**Text:**
::::

DRICelebrating a significant 10-year milestone, Tallahassee resident Chris Schuh, 64, is grateful to be alive. Diagnosed with type 1 diabetes at age 30, Schuh received an islet cell transplant at the Diabetes Research Institute (DRI), and has been living free from insulin injections for a decade.

On February 11, Schuh met with her DRI doctors for a celebratory post-islet transplant follow-up. She joins other DRI transplant recipients who have been living insulin free, some for more than 10 years, demonstrating that natural insulin production can be restored in diabetes patients.

“The fact that it has worked so long is an incredible delight,” said Schuh. “To not worry about testing my blood sugar every time I walk out the door, or having to test 10 times a day, to not have to deal with the uncertainty of diabetes, it’s just plain old wonderful. I’m extremely grateful to be alive, and the only reason I am is because of the knowledge, care and expertise of the Diabetes Research Institute.”

Type 1 diabetes, also referred to as insulin-dependent diabetes, is an autoimmune disorder where the body’s immune system mistakenly sees the insulin-producing cells in the pancreas as foreign and destroys them.

::::

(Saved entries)
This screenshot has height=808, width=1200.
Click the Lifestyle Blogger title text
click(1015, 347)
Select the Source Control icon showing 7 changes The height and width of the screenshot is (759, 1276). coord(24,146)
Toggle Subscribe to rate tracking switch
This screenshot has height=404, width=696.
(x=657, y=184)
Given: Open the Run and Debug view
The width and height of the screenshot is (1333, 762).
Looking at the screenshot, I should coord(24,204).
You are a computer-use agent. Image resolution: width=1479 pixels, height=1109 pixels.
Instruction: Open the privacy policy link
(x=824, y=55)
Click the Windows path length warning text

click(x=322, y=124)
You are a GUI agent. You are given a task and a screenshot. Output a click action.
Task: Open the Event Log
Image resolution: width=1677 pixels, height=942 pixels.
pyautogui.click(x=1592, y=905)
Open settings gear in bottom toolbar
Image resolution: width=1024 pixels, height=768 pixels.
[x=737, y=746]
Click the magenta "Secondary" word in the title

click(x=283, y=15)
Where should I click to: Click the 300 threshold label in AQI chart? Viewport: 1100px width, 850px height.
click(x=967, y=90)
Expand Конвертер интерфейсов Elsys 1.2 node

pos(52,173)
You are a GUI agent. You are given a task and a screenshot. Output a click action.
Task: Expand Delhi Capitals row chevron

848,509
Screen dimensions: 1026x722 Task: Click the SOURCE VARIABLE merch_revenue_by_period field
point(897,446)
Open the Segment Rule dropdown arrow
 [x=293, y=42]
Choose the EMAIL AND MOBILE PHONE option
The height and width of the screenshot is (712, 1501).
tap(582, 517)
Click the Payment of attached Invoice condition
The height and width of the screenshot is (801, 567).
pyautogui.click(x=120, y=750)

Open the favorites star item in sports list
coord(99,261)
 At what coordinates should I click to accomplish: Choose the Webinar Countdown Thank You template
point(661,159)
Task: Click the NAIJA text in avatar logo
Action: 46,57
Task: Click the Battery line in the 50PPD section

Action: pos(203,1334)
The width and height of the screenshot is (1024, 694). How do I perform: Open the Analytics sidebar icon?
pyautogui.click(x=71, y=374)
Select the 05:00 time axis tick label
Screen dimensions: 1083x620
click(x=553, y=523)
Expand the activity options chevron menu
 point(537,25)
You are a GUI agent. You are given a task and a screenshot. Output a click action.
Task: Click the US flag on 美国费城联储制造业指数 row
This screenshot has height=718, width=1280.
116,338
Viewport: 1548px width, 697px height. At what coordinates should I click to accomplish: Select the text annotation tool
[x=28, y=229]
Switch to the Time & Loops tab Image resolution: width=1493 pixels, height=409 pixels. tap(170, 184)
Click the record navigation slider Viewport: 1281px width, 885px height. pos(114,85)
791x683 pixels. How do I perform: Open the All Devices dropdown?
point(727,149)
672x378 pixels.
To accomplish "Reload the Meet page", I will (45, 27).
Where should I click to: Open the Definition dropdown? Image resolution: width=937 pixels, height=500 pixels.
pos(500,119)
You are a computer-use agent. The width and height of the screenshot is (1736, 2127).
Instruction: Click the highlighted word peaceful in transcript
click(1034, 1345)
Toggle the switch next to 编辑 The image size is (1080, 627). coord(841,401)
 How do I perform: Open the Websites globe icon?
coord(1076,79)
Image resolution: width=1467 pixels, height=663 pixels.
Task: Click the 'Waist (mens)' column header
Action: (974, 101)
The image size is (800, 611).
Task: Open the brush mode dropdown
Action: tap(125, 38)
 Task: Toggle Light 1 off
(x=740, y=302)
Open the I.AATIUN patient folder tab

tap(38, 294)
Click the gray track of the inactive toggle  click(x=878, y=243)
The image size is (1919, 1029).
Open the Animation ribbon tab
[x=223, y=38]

::::

**What to do:**
1. Using the text about Chris Schuh's islet cell transplant, decide whether each statement agrees with it. Answer yes or no for each, and quote the exact words from the text that settle it.
(a) Schuh was diagnosed with type 1 diabetes at age 30.
(b) Schuh met with her DRI doctors on February 11 for a follow-up.
(c) In type 1 diabetes, the pancreas makes too much insulin.
2. Pick up the story of Chris Schuh's islet cell transplant after its last sentence and write what comes next.

**Answers by item number:**
1.
(a) Yes: "Diagnosed with type 1 diabetes at age 30"
(b) Yes: "On February 11, Schuh met with her DRI doctors for a celebratory post-islet transplant follow-up."
(c) No: "the body’s immune system mistakenly sees the insulin-producing cells in the pancreas as foreign and destroys them."

2.
The Diabetes Research Institute at the University of Miami Miller School of Medicine is the largest and most comprehensive research center dedicated to curing diabetes. A pioneer in islet cell transplantation, the DRI is aggressively working to develop a biological cure for all people affected by diabetes. To patients like Schuh, this life-changing procedure couldn’t have come soon enough.

“My body became resistant to insulin,” she said. “No matter how strict I was with what I ate, or how detailed I was with the records I kept, it didn’t matter. My blood sugar numbers were always high, which is poison to your system.”

Now retired, Schuh spent her career as an executive of a statewide Florida association that required traveling – something that was too dangerous to do on her own.

“I couldn’t travel alone,” she said. “Stress makes your blood sugar go low, taking too much insulin makes you go low, activity can cause you to go low – I would never know when that was going to happen.”
A low blood sugar, also known as hypoglycemia, can be a dangerous condition that can cause fainting, seizure, coma or even death.

Worried that she wouldn’t live to see the age of 50 or even see her daughter off to college, Schuh found a glimmer of hope when she read a small item in the newspaper that was calling for clinical trial patient applications.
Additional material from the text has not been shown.